There’s good food to be had on Nelson Place in Williamstown.

Good food created and served in good places by good people.

But, sadly, the overall vibe is rather downbeat when it comes comes to tasty high times.

CTS has discussed this seemingly unchanging situation with many Willy locals and other westies over the years.

Yet no one quite seems to know why it is so.

But in that context, we applaud what Eva Maddox and her crew are doing at Ragusa Republika.

 

 

Here there are no shortcuts, cutting of corners or scrimping.

Everything is high class and stylish, the dining room itself elegant and warmed just right on the chilly night we visit.

That hands-on approach extends to just about every aspect of the food, from house-made stocks and on up – everything bar the ice-cream.

Eva and wine expert Pino are enthusiastic out front and Team CTS – Kenny, Bennie, Nat – very much enjoys taking up the invitation of a complementary meal (see full disclosure below).

The prices here are on the high side –  but punters most definitely get what they pay for.

The building is gorgeous, extending out the back to a high-ceilinged cathedral-like former chapel.

 

 

A forerunner had been running for several years before briefly closing as some behind-the-scenes changes were effected, re-opening in April with “Republika” added to the name and a bright new look – but pretty much the same food line-up.

 

 

Our Croatian food adventure starts with a bang and hardly ever lets up.

These warm, fresh-baked rolls are sensational and served with olive oil and (house-made) ajvar (relish).

 

 

Zagorski štrukli are traditional baked pastry pillows filled with ricotta and truffle oil ($19).

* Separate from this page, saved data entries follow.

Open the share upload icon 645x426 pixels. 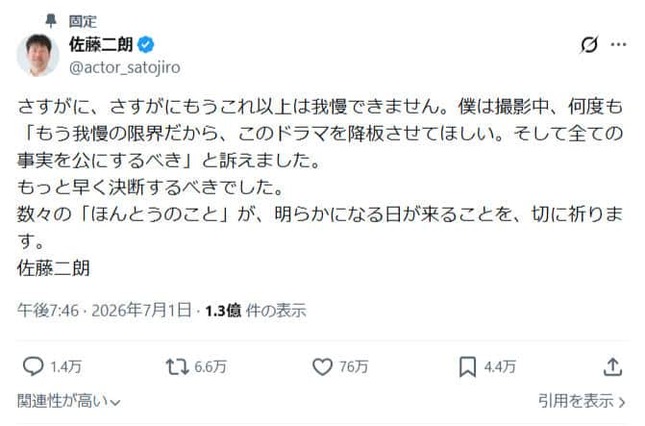(613, 366)
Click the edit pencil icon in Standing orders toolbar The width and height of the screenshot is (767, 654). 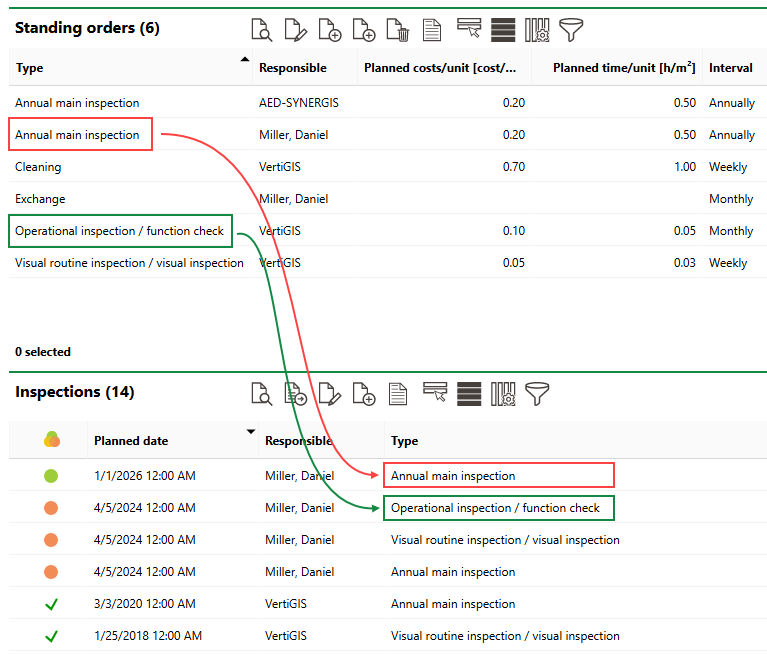(x=295, y=30)
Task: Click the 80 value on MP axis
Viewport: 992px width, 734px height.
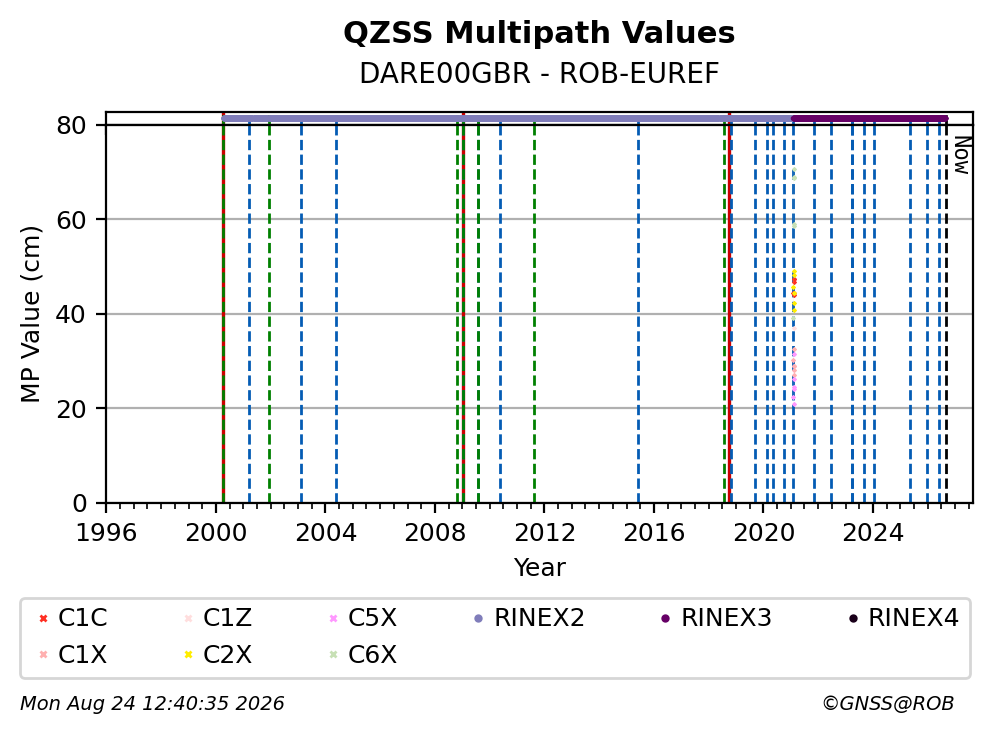Action: coord(71,125)
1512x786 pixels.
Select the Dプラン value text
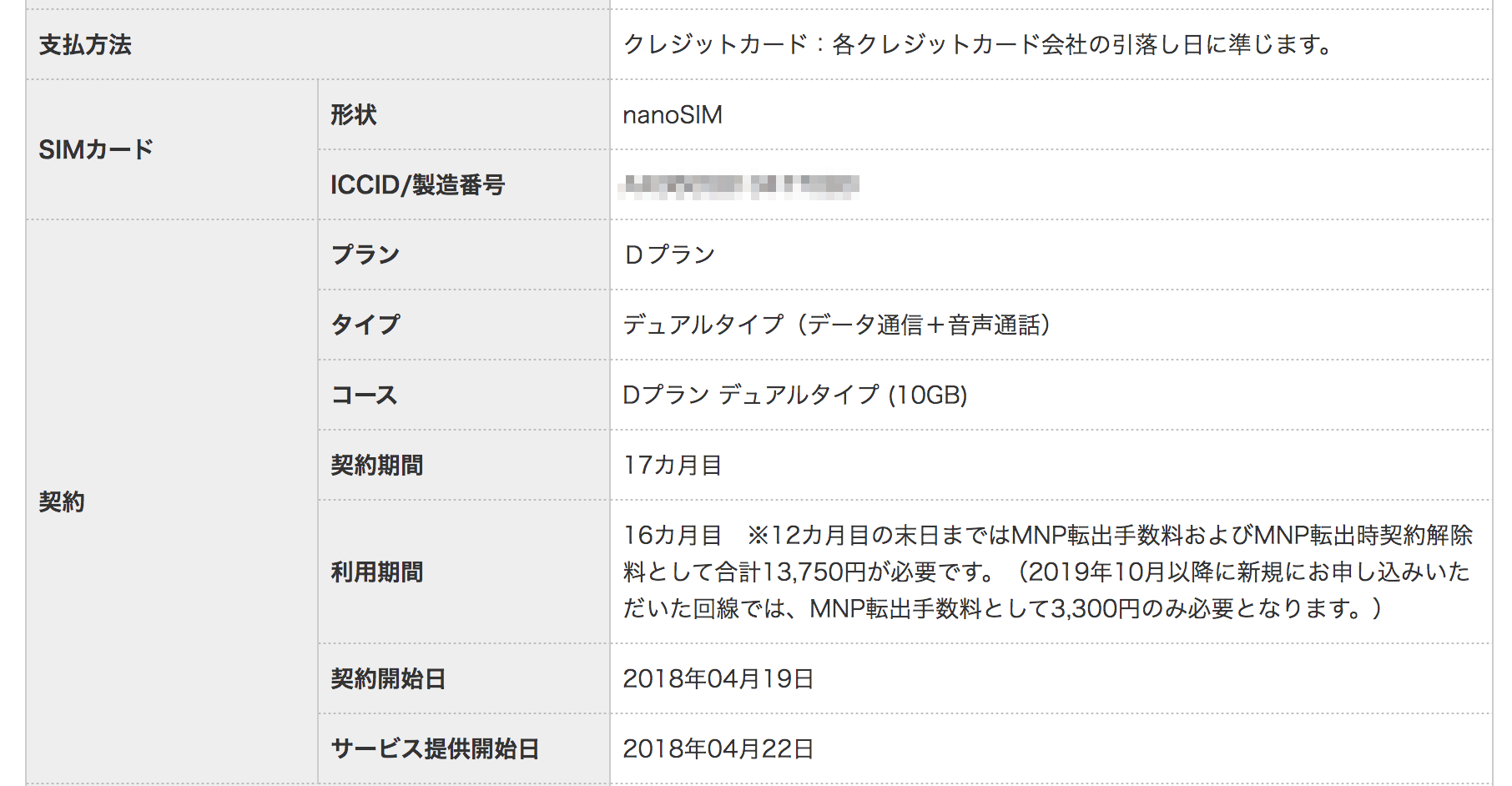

We get one apiece – and it’s almost like they float to our eager mouths.

 

 

The squid ink dumplings that come with crni njoki ($20/$39) are almost as light, though it is the fresh-as calamari with garlic and chilli that truly grabs the attention.

 

 

Amid richness, it is the plain that triumphs for us.

The chicken noodle soup is the big hit of the night.

It has just the right amount of oil to lend every mouthful a velvety feel.

And, yep, the noodles are housemade.

We are each served a less-than-full bowl for reviewing purposes.

A full bowl goes for $15 – making for a lovely light lunch when teamed with the complementary bread rolls.

 

 

Bennie is very satisfied with his svinjska rebra iz paca sa satarašom ($44).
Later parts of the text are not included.